Меня занимали старые фотографии с надписями по-русски на обороте. Бабушка говорила, что она потеряла связь с изображенными на них людьми. Кто они были и что с ними случилось? Возможно, я единственный на планете человек, которому это не безразлично. И только от меня зависит, исчезнет память о них или нет.
– Вот и ты увлеклась историей, – заметил Саймон, историк по образованию.
– Да, но я увлеклась собственной историей, – ответила я.
Я составила фамильное древо и предложила всем родственникам добавить в него любые сведения, которыми они располагают. Сравнив имеющиеся у меня данные с результатами переписи населения, проводившейся в России в XIX веке, я с большей или меньшей уверенностью определила, из какой деревни были родом мои предки. Она называлась Краснолуки. Возможно, за последние 50 лет никто из моих родных не произносил это слово.
Я испытала прилив восторга и разослала имейлы с этим сообщением всей своей дальней родне. Никто мне не ответил.
Примерно так же они отреагировали, когда я предложила всем встретиться вживую. Никто не горел желанием тратить на меня время. Действительно, я сообразила, что в ходе наших многочасовых телефонных разговоров ни один из них не задал мне ни одного вопроса обо мне: сколько лет моим детям, кем я работаю и почему звоню им из Франции. Даже если они и слышали о моих книгах, никто не обмолвился об этом ни словом.
Может быть, они стесняются? Заканчивая очередной разговор с двоюродной сестрой, я спросила, есть ли у нее ко мне какие-нибудь вопросы. Может, она хочет узнать, как я живу?
– Да не особенно, – ответила она.
Потратив больше месяца на интенсивные поиски, я поняла, что стала жертвой парадокса семейного историка: одержимость предками заставила меня забыть о собственной семье. Пока я сидела взаперти у себя в кабинете, опрашивала родственников и изучала сайты, содержащие информацию о моих предках, Саймон один тащил на себе груз домашних хлопот, включая семейные ужины.

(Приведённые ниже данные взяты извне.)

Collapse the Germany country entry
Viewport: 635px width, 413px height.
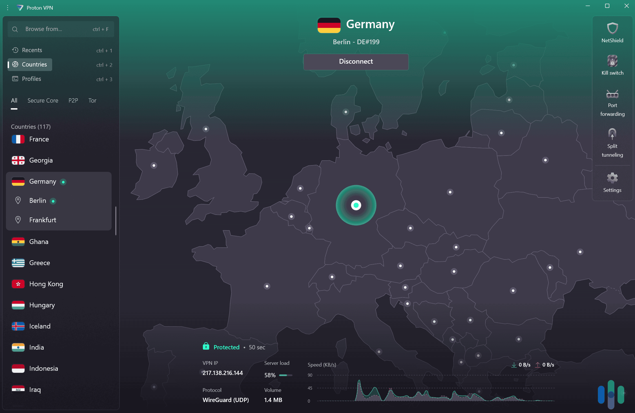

Ему это не слишком нравилось. Мой любительский сыск начал вызывать у него раздражение. Он заметил, что все люди склонны приукрашивать свою семейную историю, умалчивая о неприятных эпизодах.
– В каждой семье находится какой-нибудь восьмидесятитрехлетний патриарх, который мало что помнит, но готов рассказывать всевозможные байки, – как-то вечером бросил он мне. – А потом его вранье переврут еще раз.
(При этом Саймон уверен, что к его предкам это не относится, потому что он точно знает, что они были литовскими интеллигентами.)
Я допускала, что излагаю приукрашенную версию истории своей семьи, но не была уверена, что хочу знать реальную. Чем глубже я погружалась в ее изучение, тем ниже падал статус моих предков и тем менее гламурной выглядела их жизнь. Я думала, что в России мы были портными, но Дон сказал, что мой прапрадед работал «лудильщиком».
– Он всю неделю обходил окрестные деревни и чинил кастрюли, а затем возвращался в город, – утверждал Дон. (Он знал это потому, что в детстве общался с дочерью лудильщика.)
Среди моих живых родственников тоже не обнаружилось ни одного нобелевского лауреата. Многие из моей нынешней дальней родни работают современными лудильщиками, ремонтируя компьютеры в восточных штатах США.
К счастью, я узнала, что семья Саймона была не намного выше моей по общественному положению. Один из его двоюродных братьев сказал мне, что большая часть их родни по отцовской линии не занималась наукой, а торговала лесом.
Я нашла одного родственника, с которым могла себя отождествить. Это мой прадед с материнской стороны Бенджамин, который приехал в Нью-Йорк в 1906 году в возрасте 19 лет. (Вскоре к нему присоединилась Роза, его жена и двоюродная сестра.) Двоюродные сестры моей матери говорили, что Бенджамин был космополитом и смотрел на переезд в новую страну как на огромное приключение. «Он отличался большой любознательностью и хотел стать американцем, – сказал мне Дон. – Он учился всему, чему мог». Дон добавил, что Бенджамин каждый день читал «Нью-Йорк таймс» и всегда имел при себе блокнот, в который записывал свои наблюдения, афоризмы и анекдоты.
Эта последняя деталь меня потрясла. Я тоже всегда ношу с собой блокнот и записываю свои наблюдения о Франции. От Бенджамина у меня всего восьмая часть ДНК, но его история дала мне ощущение твердой почвы под ногами. Я почувствовала, что между нашими блокнотами существует прямая связь.
Бенджамину нравилось быть иностранцем. Он владел несколькими языками. Бабушка утверждала, что он говорил по-русски и на идиш. Приехав в Америку, они с Розой поселились неподалеку от своих нью-йоркских родственников. Но, как и я, он хотел пустить корни в совершенно новом месте и в конечном итоге перебрался в Южную Каролину.